Action item: Answer with the exact lines of the following material from the one containing "Youth (48, 1799)" through the one containing "55+ Group (64, 1775)", both end lines included.

Material to process:
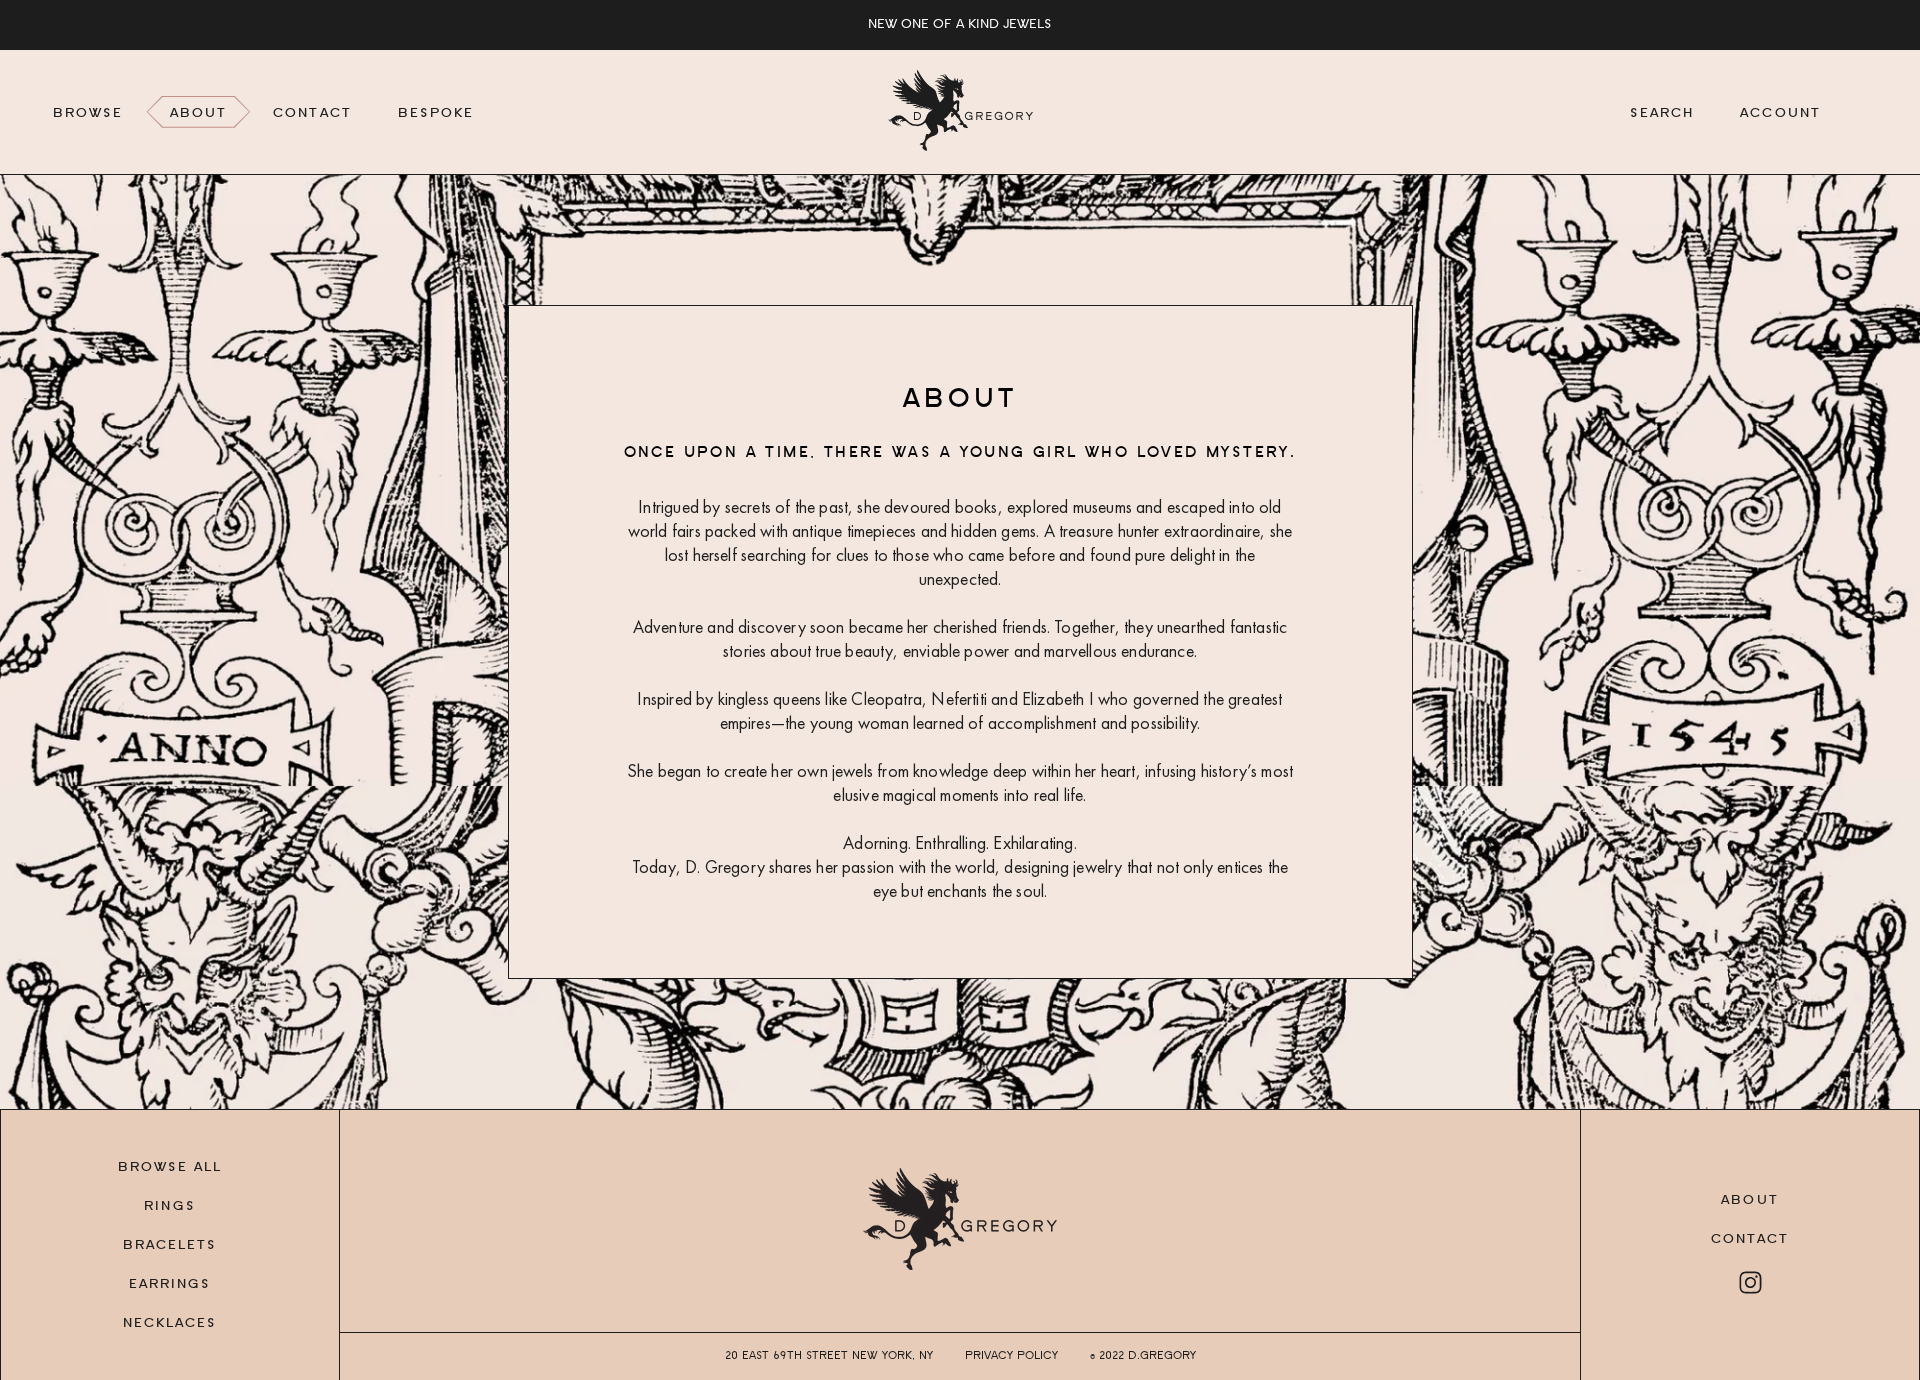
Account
* * *
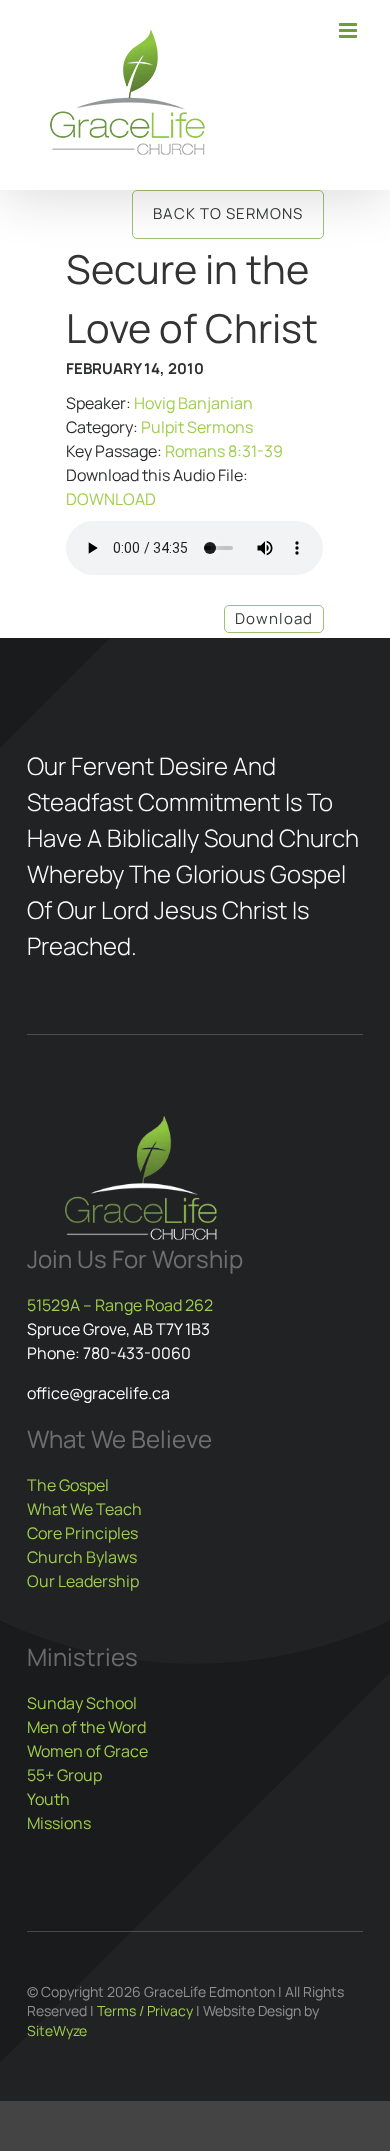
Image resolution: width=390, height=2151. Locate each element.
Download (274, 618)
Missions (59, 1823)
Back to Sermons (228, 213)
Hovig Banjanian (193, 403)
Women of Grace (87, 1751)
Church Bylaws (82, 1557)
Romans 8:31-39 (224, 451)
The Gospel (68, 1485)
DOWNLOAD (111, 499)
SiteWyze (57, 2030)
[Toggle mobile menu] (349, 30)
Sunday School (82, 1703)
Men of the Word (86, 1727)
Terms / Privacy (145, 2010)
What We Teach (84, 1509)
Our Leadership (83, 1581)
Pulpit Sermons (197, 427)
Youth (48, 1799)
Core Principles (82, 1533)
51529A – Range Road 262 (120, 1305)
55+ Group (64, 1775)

Solution to this exercise:
Youth (48, 1799)
Core Principles (82, 1533)
51529A – Range Road 262 (120, 1305)
55+ Group (64, 1775)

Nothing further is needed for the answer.